A tale of Hitchcockland
Ricky Stibbs wasn’t the best drummer in the world. He wasn’t even the best drummer in the band, which was why Jed had demoted him to the position of roadie. “You still get paid the same,” Jed told him, “only you don’t have to work so hard for it.” So, Ricky reasoned, none of that awkward practising and rehearsing and playing under hot lights and dealing with the adulation of all those screaming girls. Just manhandling heavy equipment out of the van and setting it up on a cold, empty stage before the show, and four hours later, taking it off again before driving through the cold, empty night to the next gig. And, while the musicians of the band were locked away attempting to write a hit, plenty of time off to become involved in one of Jed’s nefarious schemes.
Import and export, Jed called it, as if he was James Bond. And indeed, something was being imported. Ricky had been out on Ebonite last night when the cargo was transferred from the other boat: a few dozen packages the size and shape of cushions, but much heavier. They were awkward to handle, especially as neither of Ebonite’s real crewmen would touch them. Oh, of course. Fingerprints.

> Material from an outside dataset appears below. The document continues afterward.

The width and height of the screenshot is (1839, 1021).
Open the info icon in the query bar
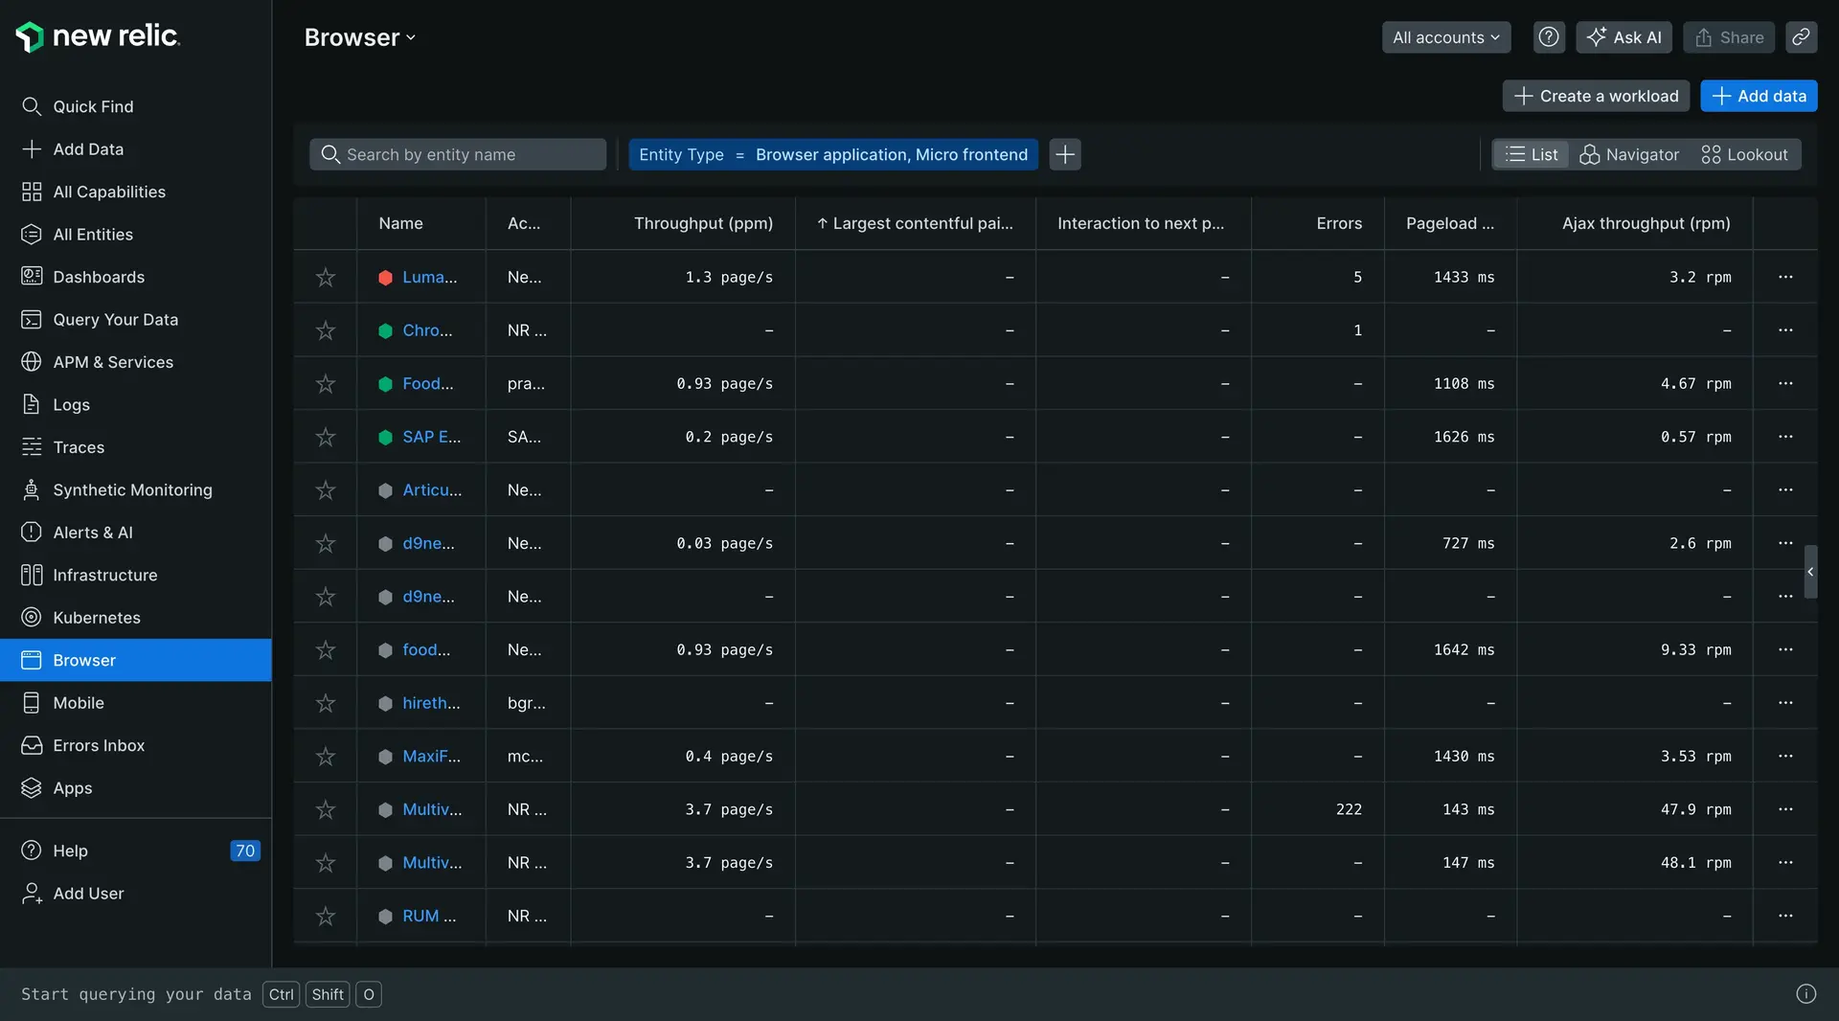point(1805,994)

How the two boats had found each other under only the stars, not even a moon, was a mystery known only to their skippers, and presumably to Jed. Ricky couldn’t begin to imagine how they did it. The hulls of both boats were black, and the other didn’t even have running lights. Ricky was almost sure that must be illegal.
And after the transfer, sailing silently back through a rainstorm to this place, which was weird. At the bottom of a steep hill, surrounded on three sides by woods, and accessible only from the water. One big empty room with a huge front doorway, and a tiny kitchen/living area crowding round the fireplace at the side. Randomly-placed windows of random sizes. Out the back, where Ricky would be sleeping, was unheated, dark and damp. Everywhere smelled of fish, and the roof wasn’t level. “Built tha’ way,” one of the others told him quietly in his country accent as the skipper steered them gently towards the granite mooring. “You ge’ a good strong beam tha’s a li’l bit bent ’cause the tree dint grow straight, you don’ waste it.”
He threw the rope he was holding over a bollard on the bank, then looped it round a cleat on the deck and pulled it tight. At the far end of the boat, the other crewman did likewise. The skipper jumped lightly to the shore and looked back as the boat drifted out a little on the river current. “Tie her up,” the skipper said, “we’ll unload the goods in the morning.” He looked over his shoulder at Ricky. “Tide’s high,” he said. “You know wha’ that means?”
Ricky was tired, tired of boats and sailors and shenanigans, and tired of being at the bottom of the pecking-order. “’Course I do,” he said. The shoreside paving was level with Ebonite’s deck. He’d had to climb a good way down a ladder when they embarked six hours earlier. “You all go in and put your feet up in front of the fire.” Stupid sailors, he thought. All they care about is drinking. Now, tying up. There was something he’d heard on the sailing course Jed had insisted he go on the week before, something about making ropes into springs? Ricky couldn’t quite remember. It was how you prevented the boat from damaging itself by sawing fore-and-aft. You had to sew a rope from one end of the boat to the opposite end of the mooring, and another vice versa, and balance the tensions evenly and — no, you also had to tie it in the middle of the boat somehow. How? Oh, to hell with it, Ricky thought. He wanted his bed, or any bed. Even the rough-looking cot in the dank room tacked on to the back of the odd little building would be better than being on this unsteady boat.
He lashed the vessel tightly amidships to a bollard nearby, and stepped ashore. The boat won’t scrape against the bank, he thought as he walked away, it’s got fenders all along its side. How bad could it be?